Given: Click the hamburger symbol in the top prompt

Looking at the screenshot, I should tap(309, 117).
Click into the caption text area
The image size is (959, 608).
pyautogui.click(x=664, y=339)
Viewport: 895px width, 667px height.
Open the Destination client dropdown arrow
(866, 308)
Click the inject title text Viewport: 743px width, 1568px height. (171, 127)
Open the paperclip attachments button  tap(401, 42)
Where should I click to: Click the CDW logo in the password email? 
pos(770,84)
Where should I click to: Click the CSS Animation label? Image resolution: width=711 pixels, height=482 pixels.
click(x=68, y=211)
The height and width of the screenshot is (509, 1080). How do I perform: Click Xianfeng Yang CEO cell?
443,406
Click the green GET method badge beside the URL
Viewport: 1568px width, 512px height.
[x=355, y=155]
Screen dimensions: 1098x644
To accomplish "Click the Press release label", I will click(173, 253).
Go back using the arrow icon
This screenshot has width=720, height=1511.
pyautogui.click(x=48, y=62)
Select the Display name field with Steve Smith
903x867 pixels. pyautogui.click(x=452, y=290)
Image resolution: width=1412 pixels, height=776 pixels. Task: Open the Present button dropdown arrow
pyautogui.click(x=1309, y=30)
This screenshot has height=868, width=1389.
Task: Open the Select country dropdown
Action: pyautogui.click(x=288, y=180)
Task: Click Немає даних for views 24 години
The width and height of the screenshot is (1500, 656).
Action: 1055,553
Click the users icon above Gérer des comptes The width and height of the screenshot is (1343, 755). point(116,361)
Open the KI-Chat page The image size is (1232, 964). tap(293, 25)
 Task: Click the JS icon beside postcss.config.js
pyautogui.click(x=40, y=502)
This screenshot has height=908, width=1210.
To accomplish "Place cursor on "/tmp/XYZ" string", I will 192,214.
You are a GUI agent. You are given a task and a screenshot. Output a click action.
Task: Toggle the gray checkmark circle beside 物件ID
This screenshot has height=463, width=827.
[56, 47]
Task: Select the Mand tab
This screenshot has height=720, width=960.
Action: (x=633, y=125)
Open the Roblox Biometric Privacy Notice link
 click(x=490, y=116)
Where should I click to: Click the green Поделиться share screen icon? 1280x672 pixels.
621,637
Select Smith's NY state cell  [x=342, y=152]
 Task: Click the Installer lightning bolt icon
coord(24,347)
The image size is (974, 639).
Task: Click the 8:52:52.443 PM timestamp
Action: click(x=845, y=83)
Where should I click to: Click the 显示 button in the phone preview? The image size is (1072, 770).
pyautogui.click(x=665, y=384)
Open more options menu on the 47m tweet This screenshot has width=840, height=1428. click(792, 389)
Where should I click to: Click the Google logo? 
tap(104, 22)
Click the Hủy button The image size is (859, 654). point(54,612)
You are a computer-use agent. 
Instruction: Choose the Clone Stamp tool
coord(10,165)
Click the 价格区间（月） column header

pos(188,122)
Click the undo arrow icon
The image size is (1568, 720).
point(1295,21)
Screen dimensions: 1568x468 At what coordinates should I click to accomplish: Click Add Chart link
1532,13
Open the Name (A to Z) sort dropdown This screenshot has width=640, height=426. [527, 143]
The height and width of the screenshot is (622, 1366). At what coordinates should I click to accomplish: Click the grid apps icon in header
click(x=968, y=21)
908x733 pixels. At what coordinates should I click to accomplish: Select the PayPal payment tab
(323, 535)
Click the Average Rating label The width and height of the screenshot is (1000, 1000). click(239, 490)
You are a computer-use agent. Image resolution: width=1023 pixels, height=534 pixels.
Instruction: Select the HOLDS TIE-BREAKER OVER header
────────────────────────────────────────
Scan the records above for the string "computer", and copy every line where it turns up.

You are a computer-use agent. 
You are a computer-use agent. Image resolution: width=1023 pixels, height=534 pixels.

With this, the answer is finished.